In his recent post in The Virtualization Practice, Bernd Harzog hits the nail on the head with Real-Time Monitoring: Almost Always a Lie. Here, Bernd points out that, in contrast to marketing claims that a monitoring solution is real-time, the fact is that multiple stages of data collection, processing and distribution introduce significant delays that dramatically limit how current monitoring data can actually be. Cumulatively, this delay can be quite large.
Consequently, all monitoring solutions are not truly “real-time.” In fact most struggle to be even “near” real-time. The question is how near do you need to be … or want to be ? And how can you get there ?
History offers some perspective. By 1773, the British Parliament had awarded John Harrison $4,000,000 (today’s equivalent) for his life’s work in developing a sea-worthy chronometer capable of keeping time to an accuracy of five seconds over a journey of several months. This was deemed sufficient to solving a big problem back then… precisely determining a ship’s longitude in order to avoid crashing on rocks when returning home. We’ve come a long way since then and now have atomic clocks that are accurate to femtoseconds (a millionth of a billionth of a second).
Today’s problem is more about how to avoid crashing your critical business applications on errors such as Out-Of-Memory, Max-Queue-Size-Exceeded, or Too-Many-Users. It would be a huge benefit if one could instantaneously determine that these conditions were imminent and automatically initiate actions to throttle activity or purge the offending queue, eliminating any possibility of a crash. Unfortunately, the technical challenges to instantaneous real-time are substantial, and we have to live with however near we can get to real-time.
Ten years ago, typical System Management Software would collect data every 5 or 15 minutes (and many still do). Today, a monitoring system that can collect, process, and report on data every 10 or 15 seconds would be considered real-time, relatively speaking. Most do not even do that. In some cases it is possible to collect data faster, but it can be difficult to generalize this to all monitoring data.
In his post, Bernd makes the recommendation that one must carefully limit the data collected in near real-time, otherwise a large Big Data System will be needed to process it. This is helpful to a degree, but in monitoring large scale distributed applications, big data volumes are inescapable. It is essential that techniques be developed to maximize what we can monitor. How can we get as close as possible to real-time with as much important data as possible ? In working with monitoring data of all kinds for the last 25 years, SL Corporation has uncovered a few of these techniques.

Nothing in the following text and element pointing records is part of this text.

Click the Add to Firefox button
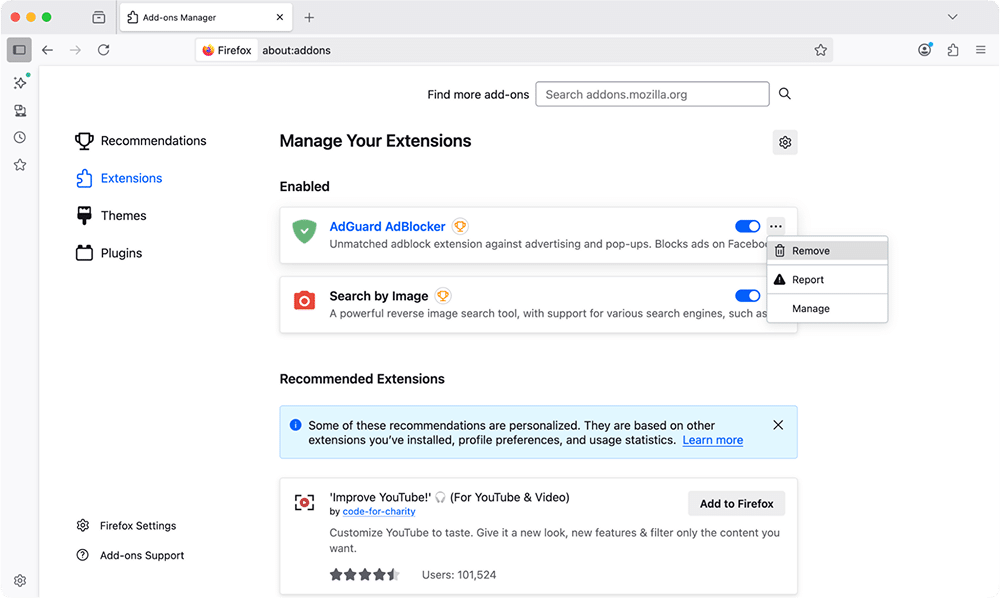This screenshot has height=598, width=1000. click(x=736, y=504)
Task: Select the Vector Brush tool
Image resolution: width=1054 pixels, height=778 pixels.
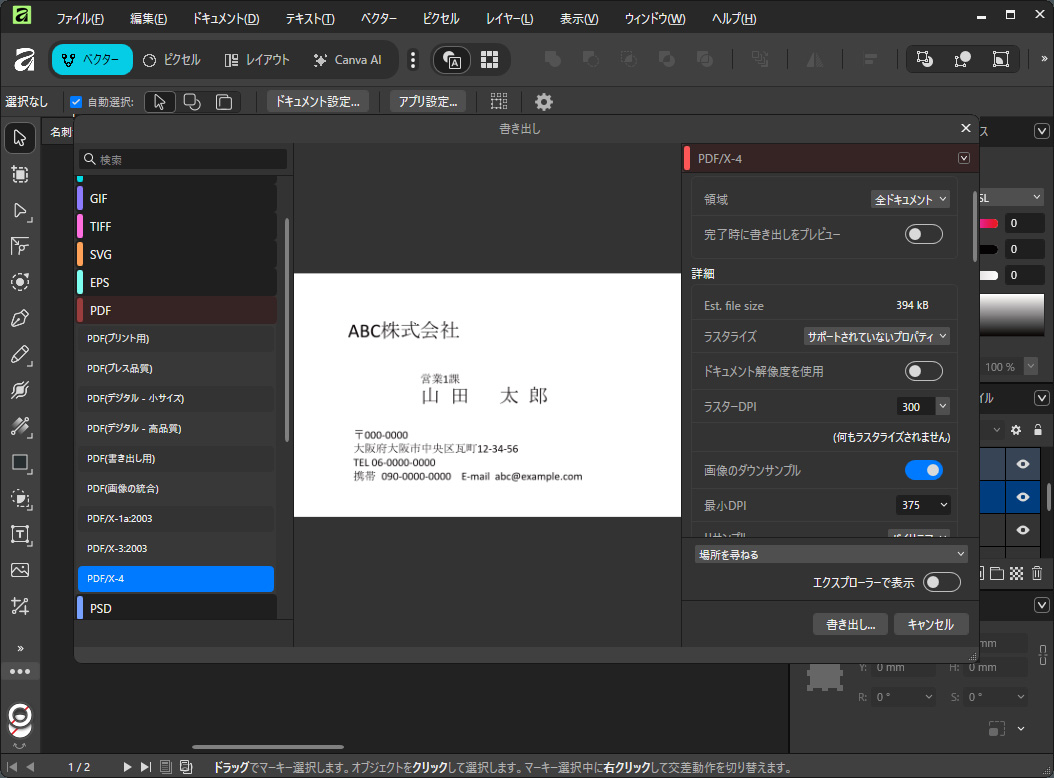Action: (x=20, y=390)
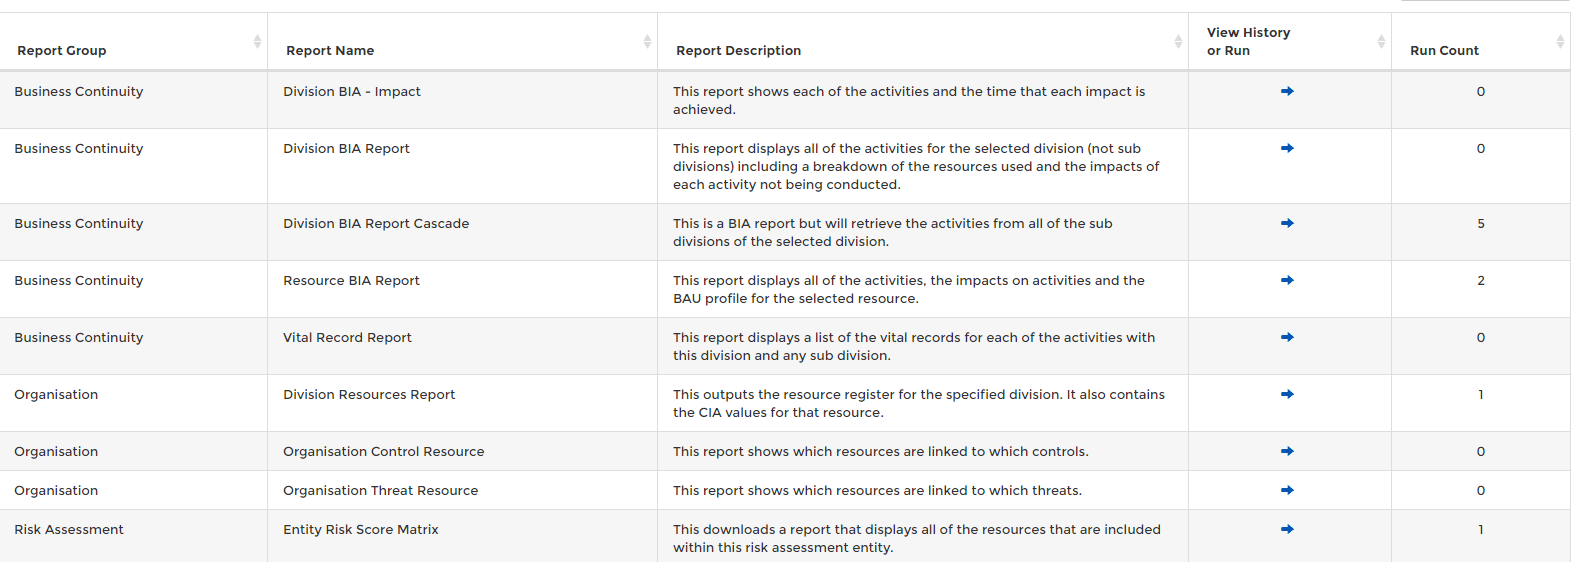Screen dimensions: 1575x562
Task: Open Organisation Control Resource arrow icon
Action: point(1287,451)
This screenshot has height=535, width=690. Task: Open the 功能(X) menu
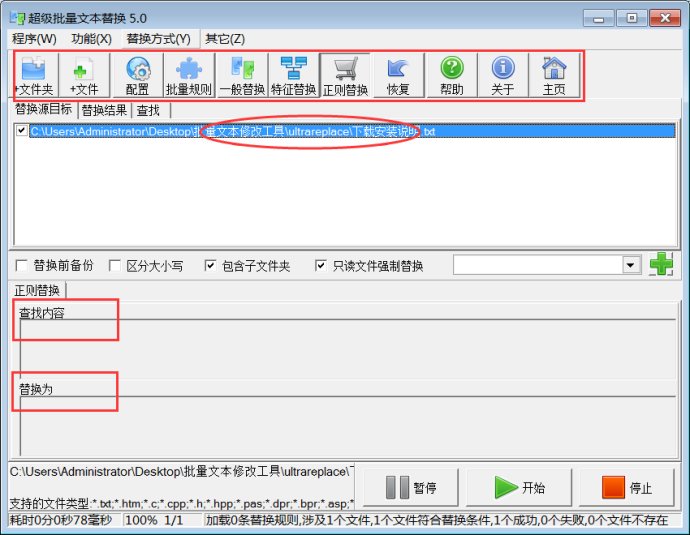(x=91, y=39)
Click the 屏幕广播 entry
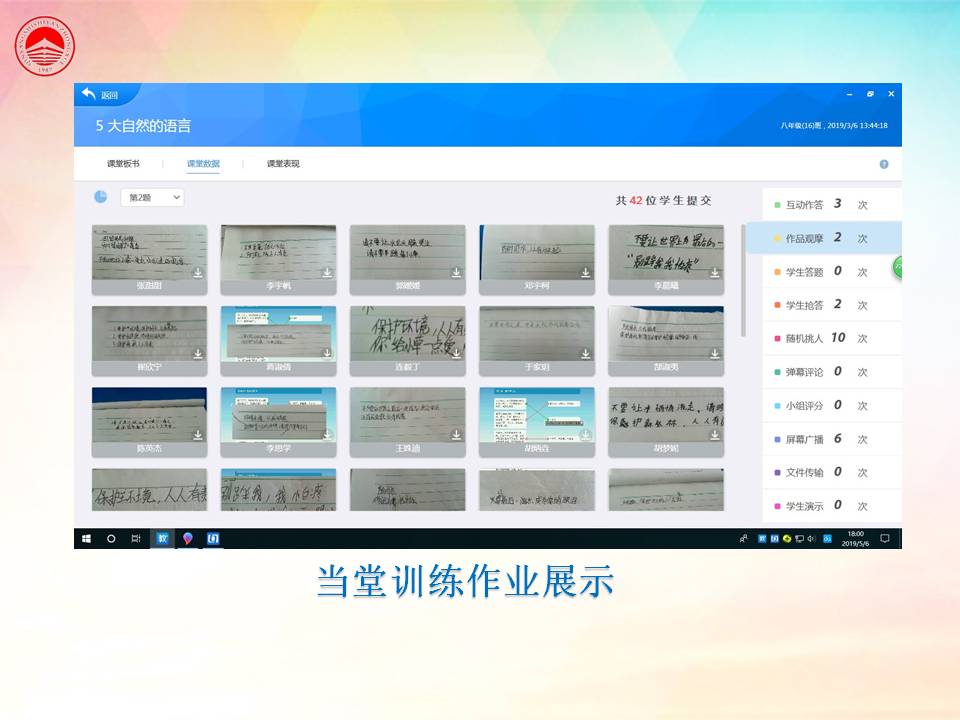960x720 pixels. [x=804, y=439]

Eliminate the Central Bottleneck
The first step in getting closer to real-time is to eliminate the bottleneck that is inherent in any system that manages data centrally. It is impossible to get anything close to real-time if all data in the application need to be sent to a central server and written to a central database. Instead, leave the data in servers that reside close to the source. In other words, distribute the load. Collect the data in remote locations and leave it there, but make it available through standardized queries to those who need it. Yes, there will be some latency when data are requested, but you eliminate the more significant latency inherent in concurrently transferring all data to a central location.
Perform Local Aggregation and Analysis
Applications often use infrastructure resources in parallel. For example, several WebLogic servers may act together to implement load-balancing of a particular service. If one can identify the most common of these aggregations, the processing can be performed out in the data servers local to the source of the data, eliminating the need to transfer the raw data and aggregate it centrally. The results of these aggregations can be maintained in the data server as just another data set, visible to any user who needs to access them. Of course, not all groupings can be identified up front, but many are commonly used and well-defined. This approach can dramatically reduce the volume of data and hence the latency inherent in a monitoring system.

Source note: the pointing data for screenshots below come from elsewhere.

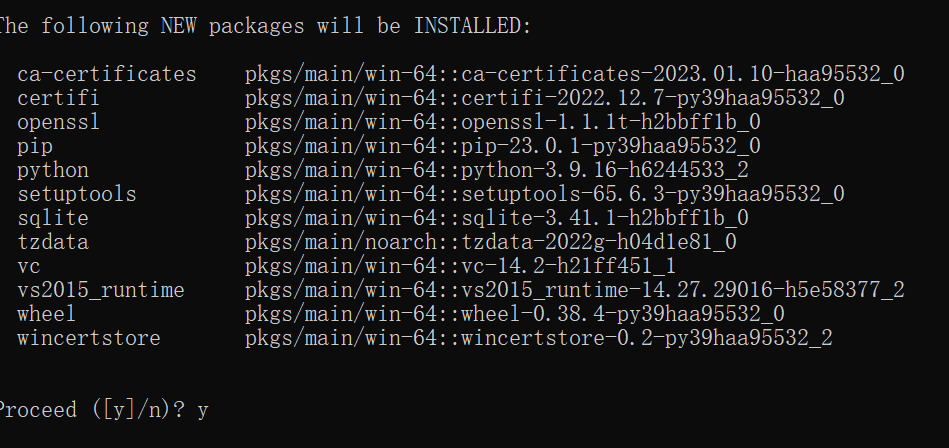949x448 pixels.
Task: Click the python package name
Action: [52, 170]
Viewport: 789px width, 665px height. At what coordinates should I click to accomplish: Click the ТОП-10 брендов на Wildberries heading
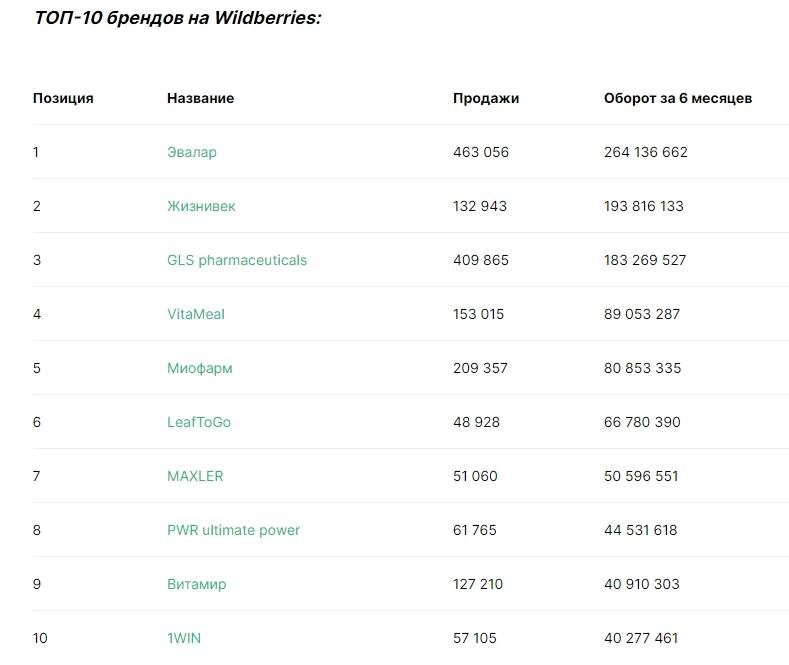coord(178,18)
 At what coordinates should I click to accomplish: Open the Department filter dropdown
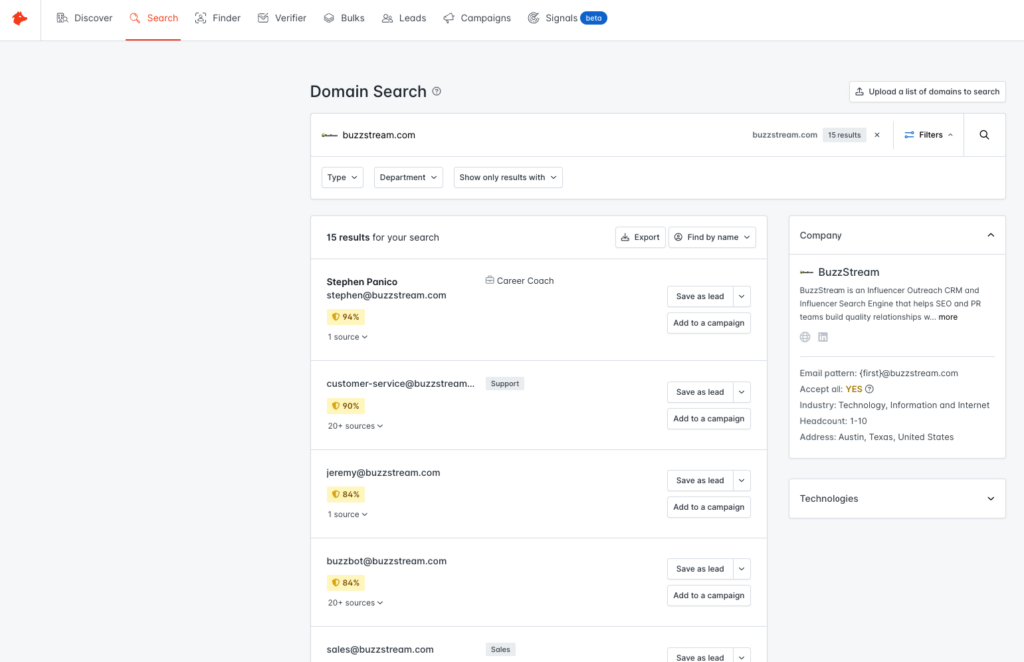408,177
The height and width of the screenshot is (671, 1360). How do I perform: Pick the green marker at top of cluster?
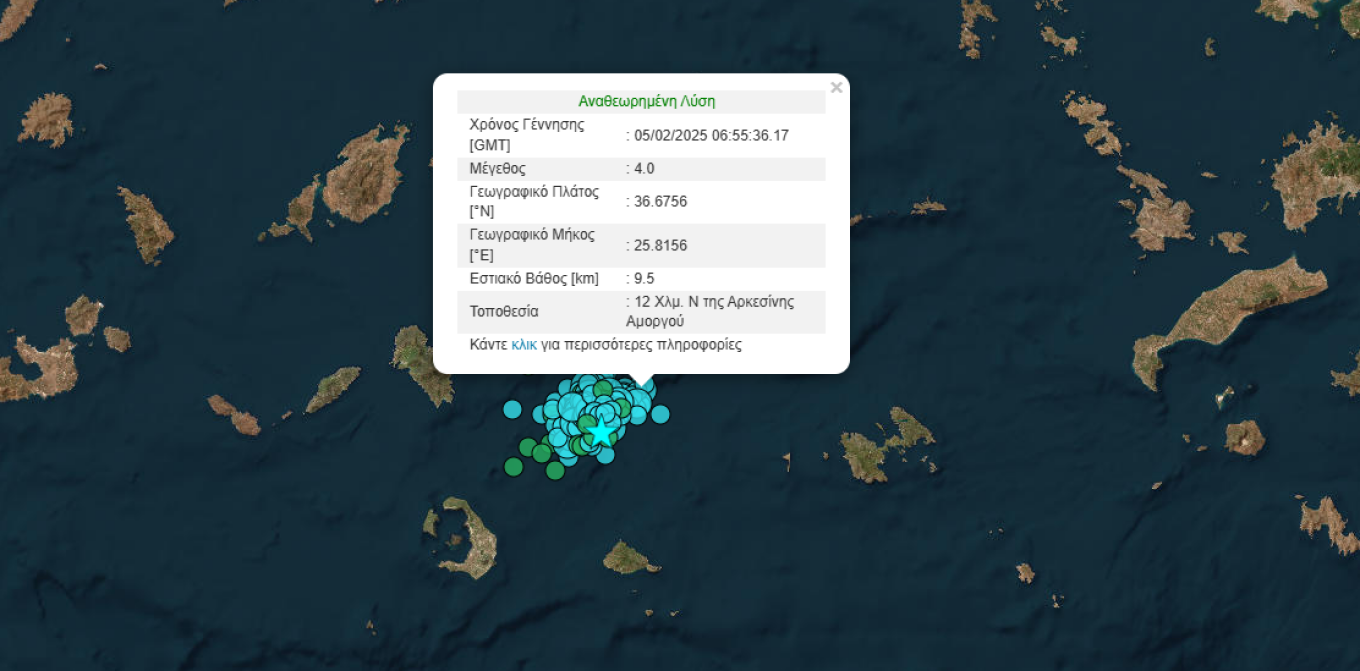click(602, 389)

Transmit Only Data That Have Changed
If one has to query (or transfer) a complete data set on a regular basis, there is an inherent limitation to how current any one data item can be. A lot of monitoring data will not change that rapidly. For example, the session count on an individual App Server won’t change until someone logs in or out. If, instead of batching the entire data set, individual rows of data are transferred as soon as they have changed, the interval between the time a row changes and the time it is seen by a user can be much shorter. This, of course, requires a caching architecture that supports indexed insertions and extractions, something not often seen in commodity monitoring systems.

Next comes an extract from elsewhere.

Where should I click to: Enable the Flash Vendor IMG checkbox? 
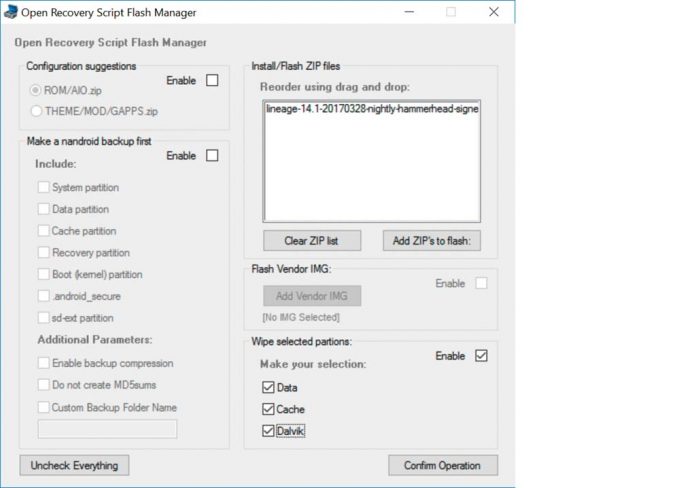(481, 284)
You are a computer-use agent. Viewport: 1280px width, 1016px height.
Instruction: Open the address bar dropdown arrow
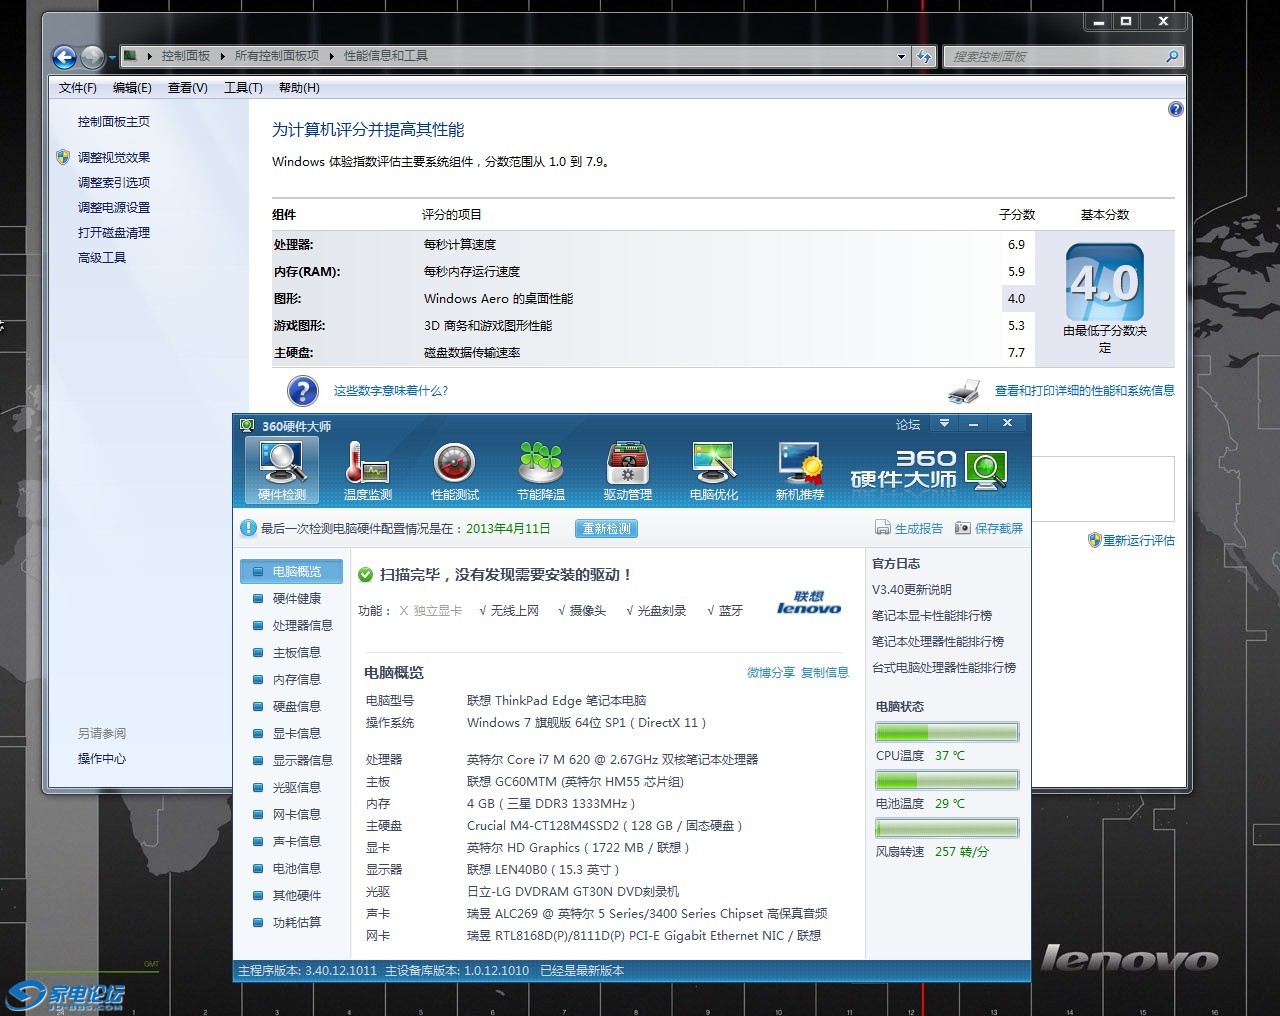(900, 56)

To create a watch that was accurate to 5 seconds, many years had to be invested in developing all sorts of tiny parts to compensate for temperature changes, a ship’s up and down motion, and many other challenges. Similarly, in developing a (near) real-time monitoring solution, there are many optimization techniques and algorithms that need to be created and perfected over a period of time.
Perhaps, many years from now, monitoring systems will be collecting data and performing automated actions within femtoseconds. But for now, like John Harrison back in 1750, we are plugging away trying to figure out how to make our systems a few seconds faster this year than they were last year.